B.S. Apparel Technical Design Students Present Final Prototypes
Students in the Bachelors of Science in Apparel Technical Design program recently presented their final group collection for their Prototype Development & Analysis class taught by FIDM Instructor Joy Somerville.
Their designs were displayed on dress forms as the students, one-by-one, gave Powerpoint presentations to a room of peers, instructors, family, and industry leaders. They spoke about the entire design process, covering not only their silhouette choices, but also their initial concept sketches, line sheets, colors, fabrications, and lessons learned.
Their cohesive collection, which they named Femme Mode, included dresses, jackets, blouses, bodysuits, and pants in lights, neutrals, and a stand-out gemstone blue, Pantone 19-4540, called Deep Lagoon. The fabrics they chose were wool, linen, satin polyester, and woolen cashmere.
They presented their garment fit notes and explained corrections they had to make.
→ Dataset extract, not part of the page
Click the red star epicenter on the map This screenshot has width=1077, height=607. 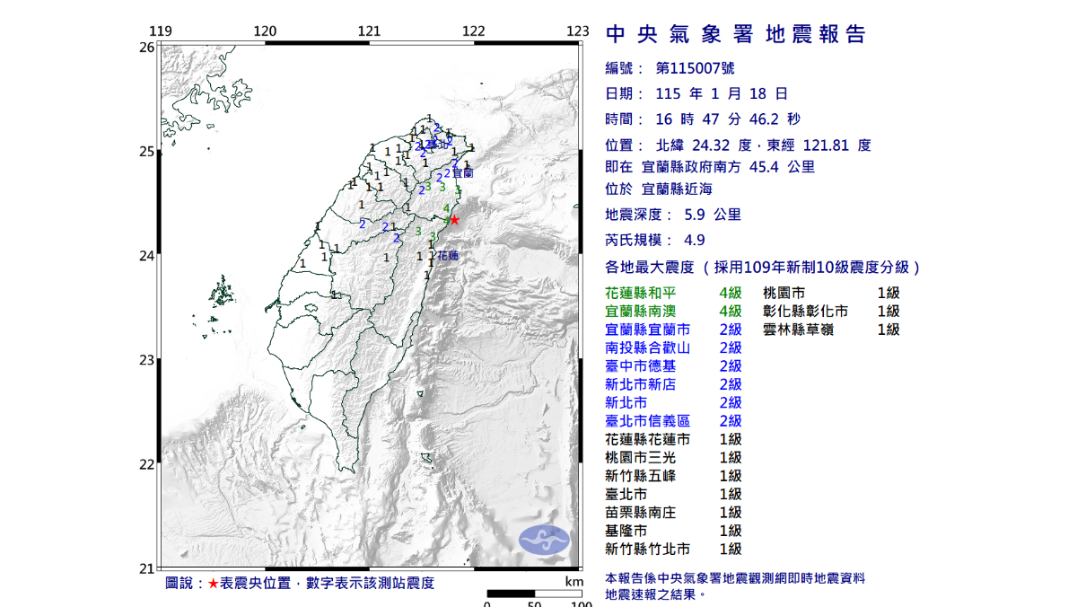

For example, one student found that she had to increase the front rise on the pants to correct the fit. Another student explained that they had to adjust the back neck at the yoke of their bomber jacket design.
Department Chair Eva Gilbert pointed out that it was good that the students asked the fit model for their opinion during the fit session, explaining that models know a good fit since they are so immersed in it. She gave the example that Paige was a fit model before she started premium label Paige Denim.
Attending the presentation was Alissa Ochoa, a recruiter at 24 Seven creative recruitment agency, who encouraged the students to contact her when they’re ready to look for work.
In the Prototype Development & Analysis (MPDV 4700) capstone course, students design a garment of their choice to be executed to their specifications by a local sample maker. In the process, they exhibit their understanding of fabric selection and proper garment fit; they validate their ability to give detailed, precise and complete instructions (developed in previous pattern drafting and technical design classes) to produce a completed prototype; and they demonstrate their time management skills by adhering to schedules and meeting deadlines.
“It was great to work with a patternmaker,” said student Mason Segal, “because we were able to focus on the fit instead of the mechanics of patternmaking.”
Pictured above (left to right) are Bachelor’s students Jillian Flaherty, Mason Segal, Nikki Rusinovich, Wonny Shin, Nathan Phan, Melissa Moreno, Kyleen Pray, and Haley Schaeffer.